The 50-year-old man also received permanent name suppression after appearing for sentencing at the Auckland District Court on Wednesday, the orders so far ranging that the nature of his work also cannot be revealed.
Despite counsel for the Department of Internal Affairs asking for a jail sentence to reflect the seriousness of the offence and its aggravating features, Judge Philippa Cunningham took seriously the man's threats in recent weeks to commit suicide.
He had gone so far as to check whether his life insurance policy covered suicide so that his family, particularly his teenage children, wouldn't suffer financially in the wake of his death, Judge Cunningham said.
The man earlier pleaded guilty to one charge of possessing objectionable material.
According to a summary of facts the man had compiled a significant catalogue of child abuse images on his personal computer, numbering 6063 videos and still images, collected over a two year period.
So appalling was the nature of the abuse that Judge Cunningham told the court she had decided not to view the images, and had simply taken at face value a description of the contents.

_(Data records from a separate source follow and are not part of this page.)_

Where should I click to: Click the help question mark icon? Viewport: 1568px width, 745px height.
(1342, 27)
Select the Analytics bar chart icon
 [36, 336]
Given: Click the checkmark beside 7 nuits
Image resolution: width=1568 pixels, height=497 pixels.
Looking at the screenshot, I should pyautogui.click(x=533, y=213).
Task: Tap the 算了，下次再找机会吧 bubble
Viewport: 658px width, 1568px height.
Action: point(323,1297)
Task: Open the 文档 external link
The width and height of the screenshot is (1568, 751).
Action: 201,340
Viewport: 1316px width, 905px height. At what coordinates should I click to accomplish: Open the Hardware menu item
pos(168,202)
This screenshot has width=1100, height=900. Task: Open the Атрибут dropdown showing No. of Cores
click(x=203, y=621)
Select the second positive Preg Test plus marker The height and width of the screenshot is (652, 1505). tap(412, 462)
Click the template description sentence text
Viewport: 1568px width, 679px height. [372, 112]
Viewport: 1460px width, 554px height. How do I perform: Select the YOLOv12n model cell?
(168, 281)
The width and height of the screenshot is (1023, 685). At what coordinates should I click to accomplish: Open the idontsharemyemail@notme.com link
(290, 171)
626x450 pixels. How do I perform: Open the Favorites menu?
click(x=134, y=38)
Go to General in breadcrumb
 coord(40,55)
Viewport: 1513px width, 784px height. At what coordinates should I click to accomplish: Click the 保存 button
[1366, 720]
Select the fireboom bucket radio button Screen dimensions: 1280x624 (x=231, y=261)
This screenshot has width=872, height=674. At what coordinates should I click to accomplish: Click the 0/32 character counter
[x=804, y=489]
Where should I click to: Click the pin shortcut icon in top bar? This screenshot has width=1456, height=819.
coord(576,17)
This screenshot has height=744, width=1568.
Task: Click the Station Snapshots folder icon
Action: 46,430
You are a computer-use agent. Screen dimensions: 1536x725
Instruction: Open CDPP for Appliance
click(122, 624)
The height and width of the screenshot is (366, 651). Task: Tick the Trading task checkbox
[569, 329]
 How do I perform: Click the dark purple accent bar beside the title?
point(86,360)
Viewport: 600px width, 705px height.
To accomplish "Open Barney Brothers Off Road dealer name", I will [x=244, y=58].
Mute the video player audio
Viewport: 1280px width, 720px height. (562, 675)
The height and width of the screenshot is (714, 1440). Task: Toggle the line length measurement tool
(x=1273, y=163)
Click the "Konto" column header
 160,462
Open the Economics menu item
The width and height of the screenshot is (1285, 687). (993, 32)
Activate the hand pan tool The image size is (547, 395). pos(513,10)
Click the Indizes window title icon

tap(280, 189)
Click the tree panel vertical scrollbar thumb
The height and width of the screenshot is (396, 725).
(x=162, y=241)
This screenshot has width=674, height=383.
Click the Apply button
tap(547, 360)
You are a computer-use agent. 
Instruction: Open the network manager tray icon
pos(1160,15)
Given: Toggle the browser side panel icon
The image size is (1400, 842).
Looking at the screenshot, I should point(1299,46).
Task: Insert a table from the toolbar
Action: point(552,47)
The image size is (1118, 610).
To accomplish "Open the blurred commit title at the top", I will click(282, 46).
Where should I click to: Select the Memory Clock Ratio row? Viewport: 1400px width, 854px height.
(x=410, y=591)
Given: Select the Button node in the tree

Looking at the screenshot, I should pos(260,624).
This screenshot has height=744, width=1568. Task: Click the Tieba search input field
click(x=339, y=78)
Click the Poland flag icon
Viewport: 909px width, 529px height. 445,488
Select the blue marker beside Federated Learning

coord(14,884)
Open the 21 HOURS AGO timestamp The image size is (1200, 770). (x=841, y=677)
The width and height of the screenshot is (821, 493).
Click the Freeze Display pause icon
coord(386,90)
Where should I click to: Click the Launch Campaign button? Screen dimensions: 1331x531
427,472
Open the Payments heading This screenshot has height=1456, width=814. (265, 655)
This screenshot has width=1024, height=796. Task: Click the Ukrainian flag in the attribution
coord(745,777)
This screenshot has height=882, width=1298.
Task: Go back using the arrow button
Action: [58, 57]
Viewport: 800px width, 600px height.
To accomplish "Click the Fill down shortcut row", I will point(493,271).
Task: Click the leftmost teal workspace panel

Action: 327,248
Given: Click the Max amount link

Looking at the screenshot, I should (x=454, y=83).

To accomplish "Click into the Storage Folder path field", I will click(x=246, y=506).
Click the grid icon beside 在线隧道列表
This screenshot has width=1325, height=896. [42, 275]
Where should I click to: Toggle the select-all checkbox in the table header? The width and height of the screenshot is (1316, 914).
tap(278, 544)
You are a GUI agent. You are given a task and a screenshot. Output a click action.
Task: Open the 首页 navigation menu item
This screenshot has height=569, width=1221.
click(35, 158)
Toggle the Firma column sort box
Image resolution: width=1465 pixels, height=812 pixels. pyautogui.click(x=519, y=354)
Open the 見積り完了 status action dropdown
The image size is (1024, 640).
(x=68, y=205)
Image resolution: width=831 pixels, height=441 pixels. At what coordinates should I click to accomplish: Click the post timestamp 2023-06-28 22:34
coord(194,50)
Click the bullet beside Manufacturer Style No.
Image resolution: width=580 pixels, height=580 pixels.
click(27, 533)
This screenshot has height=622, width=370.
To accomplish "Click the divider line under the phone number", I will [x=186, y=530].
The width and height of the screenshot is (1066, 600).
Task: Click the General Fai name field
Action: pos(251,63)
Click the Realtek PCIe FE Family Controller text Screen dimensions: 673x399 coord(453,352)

The images were discovered during an acrimonious split with the man's now ex-wife. She had taken the computer and had it forensically examined because she wanted information about his finances, but the images were discovered instead.
Immediately after they were found he sought help and had been having intensive therapy ever since, the defendant's lawyer Peter Winter said.
Although prosecutors advocated for a custodial sentence, Winter argued that a sentence of home detention was more appropriate so that he could continue his rehabilitation.
Testimony from the man's psychologist said the man had an intense fear of being sent to prison, and was fearful of his safety should he be incarcerated.
He had developed depression as a result and in recent weeks had expressed suicidal ideation, Winter said.
Judge Cunningham agreed the man had taken significant steps to address his offending and had expressed ongoing remorse and understanding of his behaviour, which was said to be the result of an obsessive compulsive disorder.
He had been open with his friends, family and employer about his conviction, and his workplace had agreed to continue his employment if the court allowed it.
Judge Cunningham sentenced him to seven months home detention and 100 hours community work, suggesting that he make a donation to an organisation dedicated to stopping child exploitation, as a token of his remorse.
The conditions of his detention prevented him from spending time alone with people under the age of 16, and from using a device that could access the internet.
Judge Cunningham also imposed permanent name suppression, including details of the man's job, to not only protect him but his children.
"Every new day is going to be a better day," she told the man as he left court.